Just in time for SxSWi – the site is live.

Now that we’ve got the skeleton of the website in place, we can go back and apply the necessary metadata/package/import workflow we’ve developed.

Here’s a rundown of the datasets you can look forward to seeing over the next few weeks:

  • demographics
    • world
      • world bank development data—variety of country data from world bank
      • CIA factbook
    • us
      • Statistical Abstract of the US —an exhaustive categorization of demographic, commercial and social data for the US
      • The full US Census Summary File 3, at the zipcode level.
  • money:
    • US Stock market daily—Daily open/close/lo/hi for all listed stocks since 1970
    • US Campaign finance—Expenditures in US presidential, senate, house and governor races in 2004
    • Constantcurrency—Variety of currencies in constant dollars/pounds etc back to the 1600s
  • huge & Miscellaneous:
    • infoboxen:—All the infoboxes from Wikipedia broken out into individual semantically labelled tables
  • joins:
    • Common coding systems for
      • country codes, including a useful keying database from common names (“USA”, “U.S.A”, “United States”, …) to ISO country code
      • languages
      • currencies, etc.
    • time—conversions among all of the (curiously many) competing means of measuring dates and times
  • health
    • odds of dying—all causes of death in the US, broken down by category and given as rate and odds
    • middle east conflict casualties—civilian and military deaths in Iraq (OIF) and Afghanistan (OEF) since 2003/2001
  • science, math & engineering:
    • nasa_eclipse 5000 years of solar and lunar eclipse, lunar phase, and planetary transits from NASA
    • 270,000+ MSDS (Materials Safety datasheets) listing properties and hazards of common and industrial chemical substances
    • material properties—basic chemical and physical properties for common chemical substances
    • powergrid Network of Power Grid Connections in the Western US (Strogatz1998)

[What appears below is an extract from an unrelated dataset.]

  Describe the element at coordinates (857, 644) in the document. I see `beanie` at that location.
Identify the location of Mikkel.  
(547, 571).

    • fastenerdata Screw, Bolt, and Threaded Fasteners: Dimensions, Mechanical Strengths and Properties, and other useful information
    • mechanical properties Mechanical Properties for a variety of useful materials
    • consts and units Universal constants and unit conversion factors
    • standard mathematical tables Tables of Elementary functions (log, bessel, etc) over large range
    • mathematical constants The fundamental mathematical constants calculated to millions and occasionally billions of decimal places
  • Art and Culture
    • Every movie, act(or|ess), and film courtesy of imdb.com
    • Every musician, album, track and label, courtesy of musicbrainz.org
    • WANTED:ISBN=> author, book, publisher dataset. If you have this please contact us.
  • geo:
    • A huge assortment of GIS layers from nationalatlas.gov
    • Geographical place names & locations from geonames.org
    • TigerLine, a mapping from street address to location for the full US (this will take a while)

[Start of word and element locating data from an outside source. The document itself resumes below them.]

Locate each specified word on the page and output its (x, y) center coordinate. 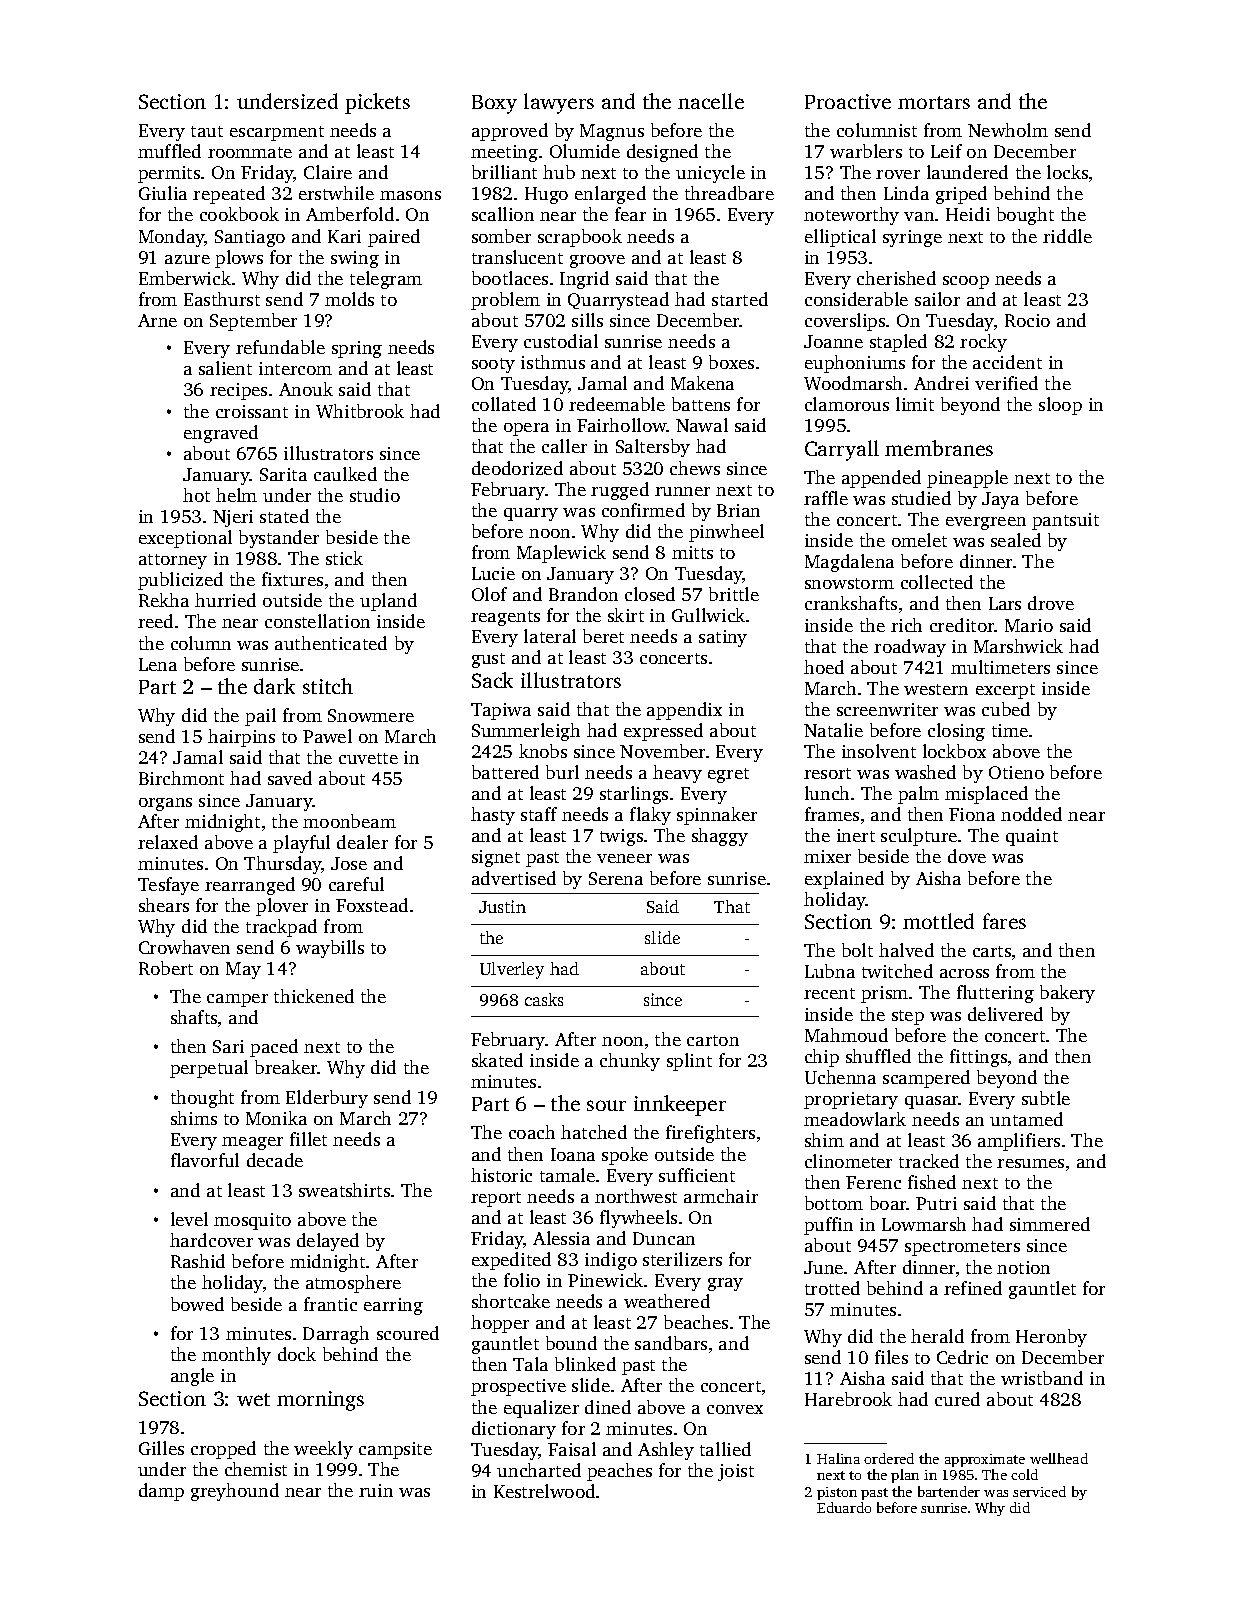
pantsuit (1065, 521)
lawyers (559, 103)
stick (344, 558)
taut (207, 131)
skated (497, 1060)
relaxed (168, 842)
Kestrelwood (544, 1491)
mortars (934, 102)
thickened (314, 996)
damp (161, 1492)
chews (695, 468)
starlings (634, 795)
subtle (1046, 1098)
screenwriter (887, 709)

    • Postal codes – map from zip code to city and latitude/longitude
  • time
    • tzinfo time zone info for everywhere
    • calendar_kitchensink 3000 years of time zone, calendar conversion, moon phase, accounting information, etc
    • accounting_calendar last fridays of each month, adjusted for holidays etc.

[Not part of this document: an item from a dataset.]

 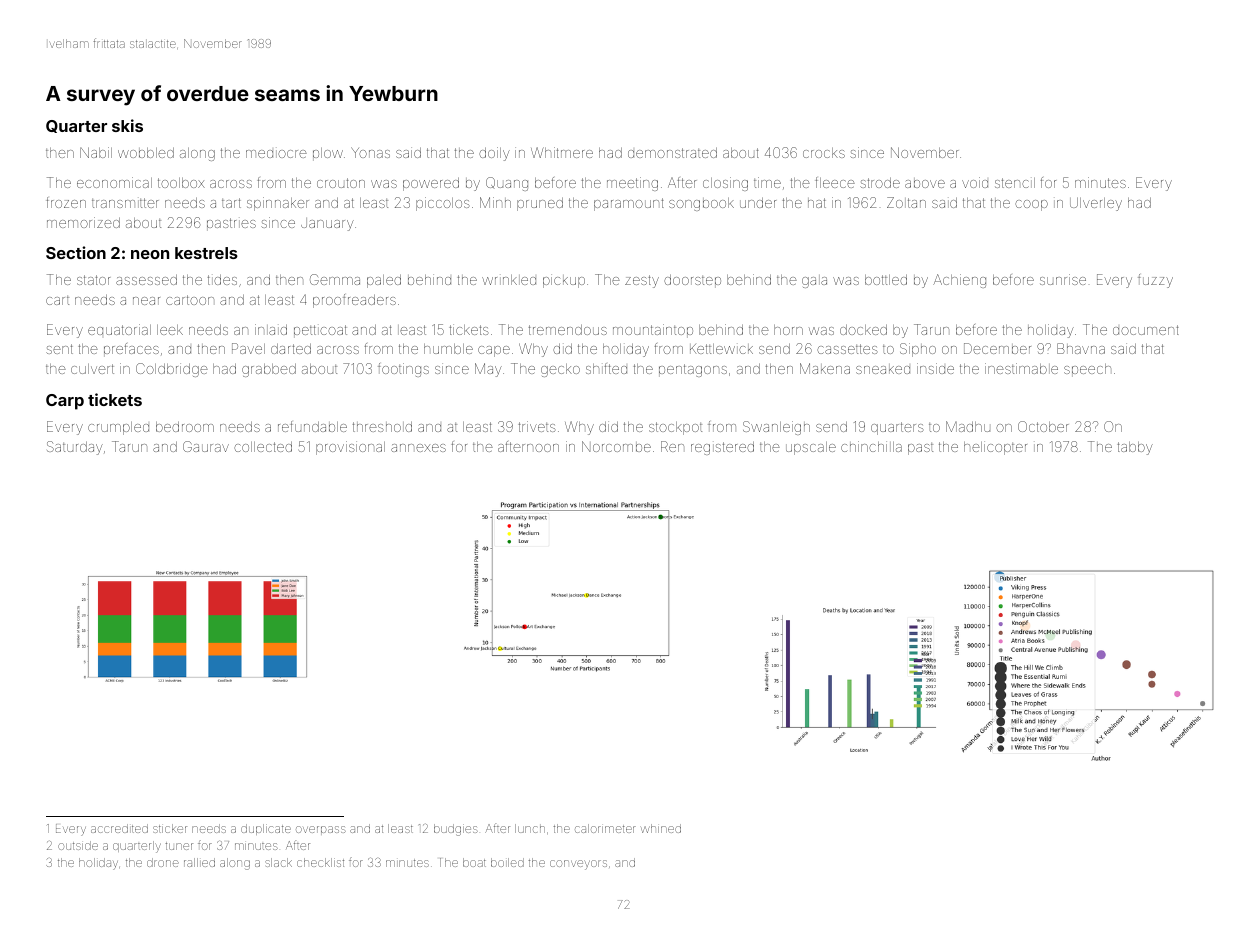 What do you see at coordinates (163, 862) in the image?
I see `drone` at bounding box center [163, 862].
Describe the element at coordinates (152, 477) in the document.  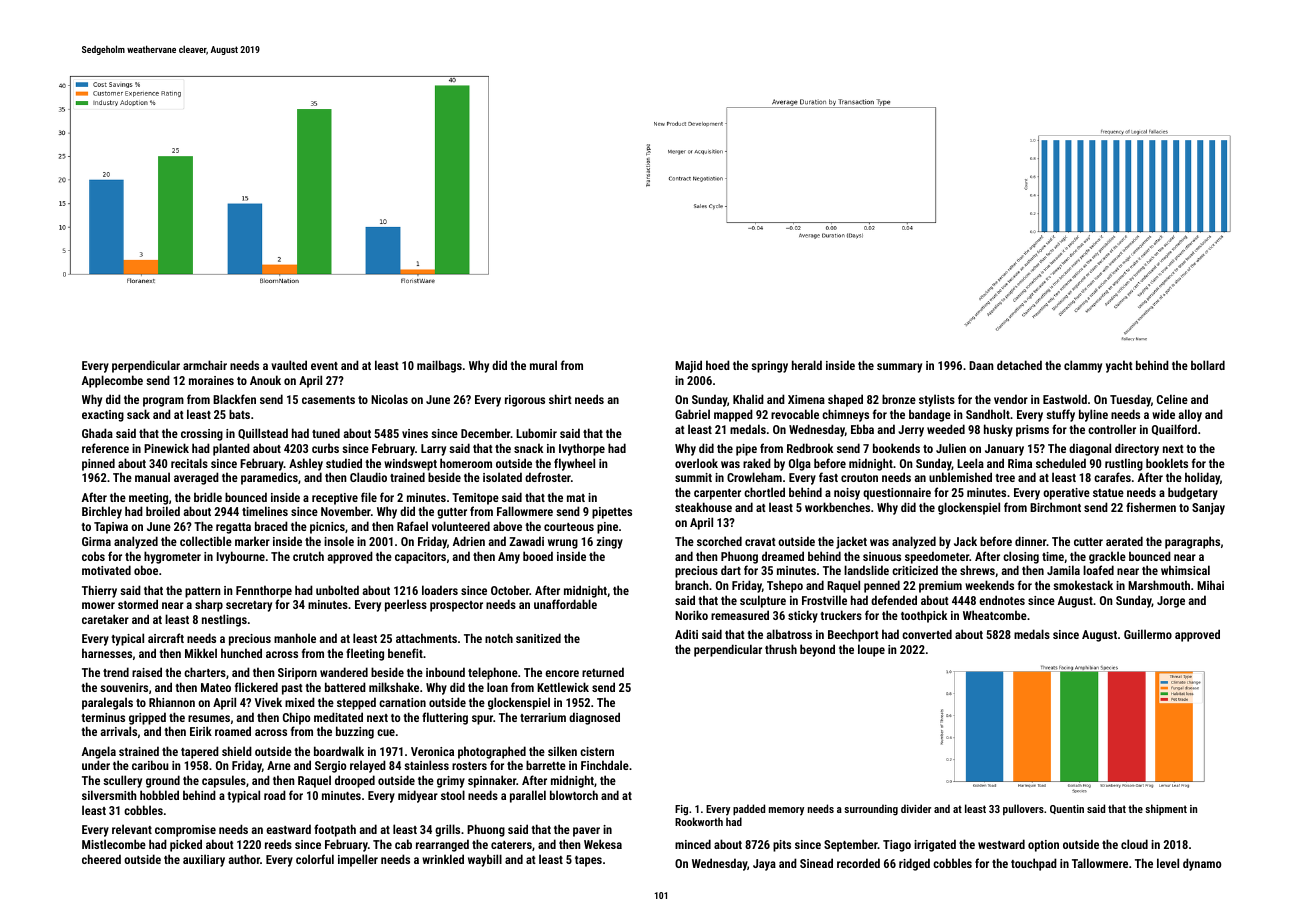
I see `manual` at that location.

    • holidays major repeating holidays for most countries
  • language:
    • Usage frequency (in speech and print) of every english word, from the British National Corpus
    • Moby Word lists – Word Lists, Multiple Language Lists of Common Words, Hyphenation, Part of Speech, Pronunciation, Thesaurus
    • Natural Language Toolkit Corpora NLTK’s Word lists, semantic networks, lexical data, large text corpora; several languages
    • All the words legal to play in Scrabble™
  • sport:
    • Baseball:
    • retrosheet gamelogs: Game outcome and box score for every MLB game back to 1890s
    • retrosheet event files: Play by play information for almost every game back to 1957 (and all since the mid-1970s).
    • baseballdatabank: Season and Career stats for every MLB player, team, etc of all time
    • MLB Gameday: Players, Game state, Pitch-by-Pitch trajectory and Outcome for ~half of the 2007 MLB games.